熱交換器設置の際は、機器の分解やプレート着脱などの工事・点検やメンテナンスのために、熱交換器の大きさ+一定のスペースを確保する必要があります。
一例となりますが、小型で熱交換器から600mm以上・横幅1000mm・高さ1300mm、中型で熱交換器から1000mm以上・熱交換器の全長に相当する横幅・高さ2300mm、大型で熱交換器から1500mm以上・熱交換器の全長に相当する横幅+600mm・熱交換器に相当する高さといった推奨スペースが定められています。

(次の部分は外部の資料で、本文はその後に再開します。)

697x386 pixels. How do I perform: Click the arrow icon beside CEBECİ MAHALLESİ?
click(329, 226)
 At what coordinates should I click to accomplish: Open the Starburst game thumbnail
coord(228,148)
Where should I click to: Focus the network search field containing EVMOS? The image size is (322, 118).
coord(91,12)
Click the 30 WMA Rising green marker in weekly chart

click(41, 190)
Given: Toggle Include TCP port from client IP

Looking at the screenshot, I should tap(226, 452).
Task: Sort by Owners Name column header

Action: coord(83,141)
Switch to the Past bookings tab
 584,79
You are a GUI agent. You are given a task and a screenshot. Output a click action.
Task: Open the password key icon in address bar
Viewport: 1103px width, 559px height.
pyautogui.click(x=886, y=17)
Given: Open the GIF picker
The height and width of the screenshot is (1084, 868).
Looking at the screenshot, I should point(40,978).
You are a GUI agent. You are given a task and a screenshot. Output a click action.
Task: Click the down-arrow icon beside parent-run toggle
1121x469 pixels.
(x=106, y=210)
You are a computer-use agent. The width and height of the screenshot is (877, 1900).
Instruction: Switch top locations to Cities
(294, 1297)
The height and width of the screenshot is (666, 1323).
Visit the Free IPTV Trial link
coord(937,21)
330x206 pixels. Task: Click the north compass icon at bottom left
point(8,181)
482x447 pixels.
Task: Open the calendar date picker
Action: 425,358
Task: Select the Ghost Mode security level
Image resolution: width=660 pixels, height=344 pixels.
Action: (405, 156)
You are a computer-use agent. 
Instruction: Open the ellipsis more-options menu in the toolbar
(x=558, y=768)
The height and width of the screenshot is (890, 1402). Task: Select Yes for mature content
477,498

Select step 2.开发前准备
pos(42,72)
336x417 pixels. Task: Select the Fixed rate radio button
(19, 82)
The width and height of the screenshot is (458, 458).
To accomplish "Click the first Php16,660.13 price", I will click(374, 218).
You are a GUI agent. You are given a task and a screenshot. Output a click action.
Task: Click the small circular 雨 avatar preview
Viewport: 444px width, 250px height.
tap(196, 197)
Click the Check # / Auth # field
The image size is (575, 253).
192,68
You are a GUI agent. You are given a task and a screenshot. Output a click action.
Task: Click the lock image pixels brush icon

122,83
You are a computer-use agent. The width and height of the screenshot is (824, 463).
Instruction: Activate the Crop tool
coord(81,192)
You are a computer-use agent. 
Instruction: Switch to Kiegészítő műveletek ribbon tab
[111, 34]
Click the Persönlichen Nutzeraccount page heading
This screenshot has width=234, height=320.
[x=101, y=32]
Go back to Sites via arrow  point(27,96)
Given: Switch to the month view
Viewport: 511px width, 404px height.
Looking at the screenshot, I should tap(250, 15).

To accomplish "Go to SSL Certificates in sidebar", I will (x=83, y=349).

使用状況によって異なりますが、概ね年に1回ほど保守点検を行い、その際に必要に応じて洗浄を実施すべきといえます。なお、水洗いでは落ちない汚れもありますので、専用の薬液洗浄が推奨されます。
伝熱プレートには、V字角度が鈍角なHプレートと鋭角なLプレートという二種類があり、それらを組み合わせることで「H-H」「H-L」「L-L」という異なった流路を作り出すことができます。
これをミックス編成といい、「H-HはNTU(移動単位数)が高く圧力損失が大きい」「L-LはNTUが低く圧力損失が小さい」といった特性を考慮し各プレート枚数を変えることで、最適な特性を作り出すことが可能となります。